Forum Discussion
- Anonymous
Clarify what your goal is? How will you be using that data? Do you want to trend it or just see it whenever there’s a problem? (@LM please give us actions) Are you looking to track specific processes or just the top consumers?
Process monitoring is incredibly difficult because processes are ephemeral. Services are better candidates for monitoring. Unless you just want snapshots of what the top processes are, in that case, you could write a configsource (not recommended).
See this conversation:
https://community.logicmonitor.com/lm-exchange-29/does-anyone-have-any-experience-with-monitoring-windows-processes-4020 I’m looking to monitor the top 10 consumer of bandwidth at any given time over the previous 24 hours. Overnight, we’re seeing large spikes in bandwidth consumption that last for 10-30mins but are unable to identify which process is the culprit.
We’ve been monitoring suspected services individually but was hoping for other options.Thank you
- Anonymous
This is the perfect use case for incident responses (sometimes dreamed to be called LM Actions) which is not something LM can do yet (why not LM?!). You really don’t need it all the time, just whenever there are spikes. So, you really only need it for when the CPU triggers an alert; you’d want to know what the top processes are at that moment. If LM had the ability to kick off an action in response to an alert, this would be the perfect case.

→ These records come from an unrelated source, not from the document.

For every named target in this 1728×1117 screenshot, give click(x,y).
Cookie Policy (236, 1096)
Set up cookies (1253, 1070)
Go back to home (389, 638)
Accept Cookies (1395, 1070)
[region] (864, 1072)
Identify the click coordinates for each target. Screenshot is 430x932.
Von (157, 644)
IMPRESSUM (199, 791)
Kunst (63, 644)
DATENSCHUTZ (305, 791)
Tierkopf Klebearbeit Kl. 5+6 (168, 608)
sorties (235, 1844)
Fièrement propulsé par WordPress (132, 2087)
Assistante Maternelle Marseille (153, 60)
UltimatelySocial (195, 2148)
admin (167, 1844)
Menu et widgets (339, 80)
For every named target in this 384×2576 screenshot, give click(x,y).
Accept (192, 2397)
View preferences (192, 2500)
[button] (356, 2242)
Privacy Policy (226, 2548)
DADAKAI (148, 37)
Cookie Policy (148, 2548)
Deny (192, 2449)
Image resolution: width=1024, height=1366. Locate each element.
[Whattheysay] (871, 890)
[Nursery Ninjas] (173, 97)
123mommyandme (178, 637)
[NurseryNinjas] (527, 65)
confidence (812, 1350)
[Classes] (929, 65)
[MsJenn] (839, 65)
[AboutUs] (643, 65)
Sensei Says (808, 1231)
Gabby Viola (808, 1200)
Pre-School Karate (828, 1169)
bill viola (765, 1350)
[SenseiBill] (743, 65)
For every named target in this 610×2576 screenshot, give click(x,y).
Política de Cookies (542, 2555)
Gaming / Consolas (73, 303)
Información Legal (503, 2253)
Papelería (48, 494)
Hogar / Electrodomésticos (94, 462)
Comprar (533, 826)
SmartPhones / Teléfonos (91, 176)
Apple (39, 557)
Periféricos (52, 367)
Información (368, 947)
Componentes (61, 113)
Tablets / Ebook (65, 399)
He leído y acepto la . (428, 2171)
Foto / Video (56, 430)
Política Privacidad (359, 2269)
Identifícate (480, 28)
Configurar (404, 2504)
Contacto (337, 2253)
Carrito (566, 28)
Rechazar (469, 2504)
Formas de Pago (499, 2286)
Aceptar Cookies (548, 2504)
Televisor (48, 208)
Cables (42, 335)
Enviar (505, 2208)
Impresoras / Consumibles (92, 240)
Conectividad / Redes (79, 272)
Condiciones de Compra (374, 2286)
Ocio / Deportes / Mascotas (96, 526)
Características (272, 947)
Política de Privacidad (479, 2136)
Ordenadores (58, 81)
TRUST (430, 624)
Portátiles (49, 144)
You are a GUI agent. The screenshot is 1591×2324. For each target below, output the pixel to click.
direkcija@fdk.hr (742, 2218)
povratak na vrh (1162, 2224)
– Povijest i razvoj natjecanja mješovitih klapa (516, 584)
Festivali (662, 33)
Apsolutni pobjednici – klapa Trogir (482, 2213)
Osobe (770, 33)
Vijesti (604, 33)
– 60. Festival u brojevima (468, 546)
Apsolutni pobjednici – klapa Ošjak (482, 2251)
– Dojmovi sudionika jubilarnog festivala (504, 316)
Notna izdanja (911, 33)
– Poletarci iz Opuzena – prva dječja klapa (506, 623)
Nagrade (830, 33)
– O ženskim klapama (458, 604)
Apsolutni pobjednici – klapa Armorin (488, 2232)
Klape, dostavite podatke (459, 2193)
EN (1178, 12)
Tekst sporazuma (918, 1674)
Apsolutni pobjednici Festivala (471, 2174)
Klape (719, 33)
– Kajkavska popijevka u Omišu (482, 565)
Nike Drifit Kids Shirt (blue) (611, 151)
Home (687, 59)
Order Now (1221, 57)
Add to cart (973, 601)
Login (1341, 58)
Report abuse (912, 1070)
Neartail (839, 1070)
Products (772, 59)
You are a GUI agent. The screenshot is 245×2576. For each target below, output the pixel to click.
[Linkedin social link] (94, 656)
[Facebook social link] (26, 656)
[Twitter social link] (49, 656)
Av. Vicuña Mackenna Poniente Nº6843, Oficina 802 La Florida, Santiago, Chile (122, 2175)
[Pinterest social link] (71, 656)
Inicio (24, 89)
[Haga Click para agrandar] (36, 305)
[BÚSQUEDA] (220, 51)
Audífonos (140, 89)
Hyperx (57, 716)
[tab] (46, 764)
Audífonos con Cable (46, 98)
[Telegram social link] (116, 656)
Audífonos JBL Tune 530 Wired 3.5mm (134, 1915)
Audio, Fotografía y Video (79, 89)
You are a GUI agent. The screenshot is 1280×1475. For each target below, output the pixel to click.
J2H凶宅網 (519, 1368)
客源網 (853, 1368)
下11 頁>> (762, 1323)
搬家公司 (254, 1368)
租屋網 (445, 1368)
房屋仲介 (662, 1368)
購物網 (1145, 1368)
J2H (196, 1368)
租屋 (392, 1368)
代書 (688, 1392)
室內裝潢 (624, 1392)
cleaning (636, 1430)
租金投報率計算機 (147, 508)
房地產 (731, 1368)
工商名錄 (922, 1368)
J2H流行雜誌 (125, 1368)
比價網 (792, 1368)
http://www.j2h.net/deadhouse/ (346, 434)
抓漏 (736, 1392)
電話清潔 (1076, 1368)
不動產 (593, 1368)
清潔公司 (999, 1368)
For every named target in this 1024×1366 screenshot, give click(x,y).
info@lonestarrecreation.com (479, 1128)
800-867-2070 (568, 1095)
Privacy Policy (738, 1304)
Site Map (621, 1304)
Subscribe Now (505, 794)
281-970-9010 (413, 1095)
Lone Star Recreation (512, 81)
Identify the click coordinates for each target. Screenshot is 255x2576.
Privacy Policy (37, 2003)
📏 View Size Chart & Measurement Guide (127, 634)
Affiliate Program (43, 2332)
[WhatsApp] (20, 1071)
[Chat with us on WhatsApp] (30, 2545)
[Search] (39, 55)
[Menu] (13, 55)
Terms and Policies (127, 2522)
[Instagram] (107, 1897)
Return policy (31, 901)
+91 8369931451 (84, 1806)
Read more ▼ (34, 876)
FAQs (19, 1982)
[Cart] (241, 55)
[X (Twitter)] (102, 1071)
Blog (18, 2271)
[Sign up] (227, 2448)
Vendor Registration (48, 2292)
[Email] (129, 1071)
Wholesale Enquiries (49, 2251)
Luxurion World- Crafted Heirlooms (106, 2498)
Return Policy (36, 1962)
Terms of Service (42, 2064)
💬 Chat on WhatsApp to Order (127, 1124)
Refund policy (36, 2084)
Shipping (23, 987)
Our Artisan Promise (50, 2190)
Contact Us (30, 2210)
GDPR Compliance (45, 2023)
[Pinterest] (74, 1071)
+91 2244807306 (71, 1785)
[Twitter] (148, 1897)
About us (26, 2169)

But it can’t so you’re stuck with possible workarounds:
- Create a configsource that grabs the top processes as text and store that text. The problem with this is that configsources can run, at most frequent, every hour. Being able to hit the broadside of a barn does not a marksman make.
- Create a cronjob/scheduled task to dump the data into LM Logs. This could even be built into a datasource. With this, you’d be able to gather data up to every minute with a datasource, as often as you want with a cronjob/scheduled task. The downside is that you’re consuming LM Logs GBs. You could log it locally to the filesystem and not use LM at all. You could google/gpt the best powershell commands to run to get this output.
- You could submit a feature request for LM Actions and wait for LM to build it (bet).
- Anonymous
oh wait, by bandwidth? i thought by CPU%. So netflow tells you the bandwidth, but you’re not able to tie the flows back to the process originating the flow? Or are you not yet using netflow?
We have good netflow data on our Cisco devices but we aren’t capturing NetFlow from our Windows Servers. Can this be done without 3rd party software? If not, 3rd party tools are an option, I’ll just have to go through onboarding.
- Anonymous
Are your windows servers not going through cisco devices where you can capture netflow?
- Anonymous
I’m a little surprised your switches don’t support netflow.
You could do ERSPAN to a box running pmacct or an nProbe.
They are but this leads to a different issue that our Network team is addressing with LM Support.
Our network device (Cisco ASA hosting VPN tunnels) shows the spike in “IPSec tunnel throughput” but that data does not appear in NetFlow.
For example, if we monitor live we can see the local server generating 100Mbps of SQL replication traffic (p1433) and the IPSec tunnel throughput will also show 100Mbps, but NetFlow at that time only shows 1-3Mbps of p1433 traffic.
It’s a long story but up until a few months ago, NetFlow and throughput on this device were close to 1:1.
So while they work on this, I’m looking for the same data but directly from the server.
- Anonymous
Ah, so the netflow is capturing the encrypted/tunnelled traffic instead of the raw traffic. Thus the culprit’s identity is lumped in with all other ipsec traffic making it impossible to know the actual source.
No chance to turn on netflow at some point in the path before or after the ipsec tunnel?